Bis dahin waren wir es immer gewohnt mit Leuten zusammenzuarbeiten,
denen das Label auch gleichzeitig gehört. Warp ist eines der wenigen
größeren Labels, wo das ebenfalls so ist. Wir arbeiten direkt mit
den Labelchefs Rob und Steve zusammen.
Aber es wäre
doch sicher auch naheliegend gewesen bei Too Pure zu unterschreiben?
Vieles in Euerer Musik hat ja Anknüpfungspunkte mit Bands wie Pram
oder eben auch Stereolab, die auf Too Pure ihre ersten Alben herausgebracht
haben?
James: Mit
Too Pure kamen wir überhaupt nicht aus. Es gab da einen Typ, ich
hab den Namen vergessen, der uns vollkommen zuwider war.
Trish: Warp
hatten die besseren Ideen.
James: Wir
wollten auch etwas abwarten. Too pure war das erste Label, das uns
erwartungsgemäß einen Deal anbot. Aber wir dachten: Warten wie lieber
noch ein bißchen. Und tatsächlich kamen dann eine ganze Reihe von
Labels auf uns zu. Warp schien das beste davon zu sein.
Roj: Es
ist zudem eines der wenigen Labels, wo wir sagen können, daß wir
die meisten acts, die auf diesem Label sind, auch mögen.
James: Wir
haben zwar nicht unbedingt wahnsinnig viel mit dem typischen Warp-Sound
gemeinsam, was uns jedoch verbindet, ist, daß sie alle, wie wir,
ihre eigenen Vorstellungen verfolgen.
Ein weiterer
Einfluß, der sich einem beim Anhören der Singlecollection aufdrängt,
sind Soundtrack und Space-Age-Electronic-Spielereien?
Roj: Ja,
das ist richtig: Wir hören uns viele Soundtracks an. Und wir finden
fast immer etwas, das wir dann mit anderen Sounds kombinieren und
in unserer Musik verwenden können. Es gibt da diesen Typ: Tom Disafeld
(Lachen)… Wir schätzen ihn sehr… (Lachen)…

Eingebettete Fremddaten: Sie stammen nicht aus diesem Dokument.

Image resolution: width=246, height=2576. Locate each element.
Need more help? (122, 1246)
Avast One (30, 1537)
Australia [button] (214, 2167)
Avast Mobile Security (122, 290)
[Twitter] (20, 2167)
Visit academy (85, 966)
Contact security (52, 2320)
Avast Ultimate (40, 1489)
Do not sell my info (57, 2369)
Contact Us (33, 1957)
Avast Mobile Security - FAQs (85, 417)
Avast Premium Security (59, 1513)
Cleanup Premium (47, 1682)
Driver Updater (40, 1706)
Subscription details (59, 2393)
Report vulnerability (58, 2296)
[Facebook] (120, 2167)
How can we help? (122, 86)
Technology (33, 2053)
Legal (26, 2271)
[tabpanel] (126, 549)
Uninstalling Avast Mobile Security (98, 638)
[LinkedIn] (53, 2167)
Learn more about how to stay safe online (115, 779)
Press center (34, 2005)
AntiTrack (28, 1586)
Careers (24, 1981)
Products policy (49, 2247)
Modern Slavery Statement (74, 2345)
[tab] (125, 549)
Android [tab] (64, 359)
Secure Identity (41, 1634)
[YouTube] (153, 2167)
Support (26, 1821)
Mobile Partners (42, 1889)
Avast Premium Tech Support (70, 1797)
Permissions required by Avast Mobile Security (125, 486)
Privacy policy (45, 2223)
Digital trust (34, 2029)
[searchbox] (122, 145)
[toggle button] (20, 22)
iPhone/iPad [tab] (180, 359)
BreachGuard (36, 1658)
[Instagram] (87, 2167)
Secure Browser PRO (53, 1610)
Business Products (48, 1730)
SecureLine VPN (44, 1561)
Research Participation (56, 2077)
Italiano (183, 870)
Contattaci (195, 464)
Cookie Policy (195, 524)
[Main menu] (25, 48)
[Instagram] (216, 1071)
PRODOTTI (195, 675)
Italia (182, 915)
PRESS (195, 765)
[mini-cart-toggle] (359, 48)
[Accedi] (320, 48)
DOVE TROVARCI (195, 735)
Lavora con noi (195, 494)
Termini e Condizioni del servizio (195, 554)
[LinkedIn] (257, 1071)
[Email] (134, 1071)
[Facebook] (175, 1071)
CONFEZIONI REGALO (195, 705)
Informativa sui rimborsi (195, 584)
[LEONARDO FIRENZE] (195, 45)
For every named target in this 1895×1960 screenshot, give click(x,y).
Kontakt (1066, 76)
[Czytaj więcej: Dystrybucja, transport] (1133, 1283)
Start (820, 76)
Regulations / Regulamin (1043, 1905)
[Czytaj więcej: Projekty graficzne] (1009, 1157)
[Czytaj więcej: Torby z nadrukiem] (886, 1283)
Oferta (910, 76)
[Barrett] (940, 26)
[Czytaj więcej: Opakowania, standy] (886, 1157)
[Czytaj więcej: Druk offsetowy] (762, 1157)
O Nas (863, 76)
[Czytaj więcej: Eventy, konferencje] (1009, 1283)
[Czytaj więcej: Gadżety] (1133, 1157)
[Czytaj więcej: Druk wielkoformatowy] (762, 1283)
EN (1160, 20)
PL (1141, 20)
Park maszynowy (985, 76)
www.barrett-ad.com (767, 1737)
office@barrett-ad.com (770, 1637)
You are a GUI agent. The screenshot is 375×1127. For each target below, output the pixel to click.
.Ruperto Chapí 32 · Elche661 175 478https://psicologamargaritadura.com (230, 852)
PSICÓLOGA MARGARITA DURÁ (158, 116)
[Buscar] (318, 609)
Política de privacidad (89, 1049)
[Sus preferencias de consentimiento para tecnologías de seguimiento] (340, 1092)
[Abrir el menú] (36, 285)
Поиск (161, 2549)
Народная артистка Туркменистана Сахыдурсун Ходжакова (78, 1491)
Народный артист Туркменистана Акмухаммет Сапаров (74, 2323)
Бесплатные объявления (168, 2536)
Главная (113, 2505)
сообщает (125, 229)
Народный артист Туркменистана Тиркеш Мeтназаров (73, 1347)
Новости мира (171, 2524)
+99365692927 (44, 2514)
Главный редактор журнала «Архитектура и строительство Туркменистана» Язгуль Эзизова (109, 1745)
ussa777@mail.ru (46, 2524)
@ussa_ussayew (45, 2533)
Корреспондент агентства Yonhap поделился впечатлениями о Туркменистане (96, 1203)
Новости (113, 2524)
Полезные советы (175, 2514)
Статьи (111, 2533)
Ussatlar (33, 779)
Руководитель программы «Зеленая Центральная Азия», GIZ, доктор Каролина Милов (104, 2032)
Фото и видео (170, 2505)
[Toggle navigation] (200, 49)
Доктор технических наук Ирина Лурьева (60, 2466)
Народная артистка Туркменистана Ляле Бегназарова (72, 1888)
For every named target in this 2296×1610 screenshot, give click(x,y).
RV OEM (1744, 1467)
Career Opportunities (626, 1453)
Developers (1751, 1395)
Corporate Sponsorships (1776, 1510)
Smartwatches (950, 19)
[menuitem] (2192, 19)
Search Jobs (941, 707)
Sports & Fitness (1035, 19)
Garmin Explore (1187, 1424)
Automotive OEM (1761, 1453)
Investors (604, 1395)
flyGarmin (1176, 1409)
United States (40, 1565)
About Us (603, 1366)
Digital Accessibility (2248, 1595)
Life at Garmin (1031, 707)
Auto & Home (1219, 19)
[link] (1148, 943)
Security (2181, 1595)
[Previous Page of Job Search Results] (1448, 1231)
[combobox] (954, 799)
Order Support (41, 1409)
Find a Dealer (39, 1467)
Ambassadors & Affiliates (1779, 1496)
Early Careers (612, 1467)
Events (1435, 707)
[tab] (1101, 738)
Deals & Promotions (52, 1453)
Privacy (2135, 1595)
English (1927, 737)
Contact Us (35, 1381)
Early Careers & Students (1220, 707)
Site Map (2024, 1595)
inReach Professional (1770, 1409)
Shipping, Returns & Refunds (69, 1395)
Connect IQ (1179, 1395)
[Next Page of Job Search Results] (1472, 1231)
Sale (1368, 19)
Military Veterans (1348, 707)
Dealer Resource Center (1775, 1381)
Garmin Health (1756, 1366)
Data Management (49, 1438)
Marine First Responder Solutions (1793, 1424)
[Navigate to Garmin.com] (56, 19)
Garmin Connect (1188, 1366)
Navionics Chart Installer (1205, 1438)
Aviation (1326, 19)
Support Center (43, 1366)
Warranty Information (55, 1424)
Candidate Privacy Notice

Wir hören ihn uns an und anschließend beklauen wir ihn…
James: Ich
glaube, daß viele dieser Space-Age-Electronic-Sounds in unserer
Musik Eingang fanden, weil unser Song-writing stark von diesen Endsechziger-Sachen,
amerikanischer psychedelic music (Silver Apples etc., Anm. d.
Verf.) geprägt ist. Wir kombinieren das dann mit diesen Electronic-Sachen.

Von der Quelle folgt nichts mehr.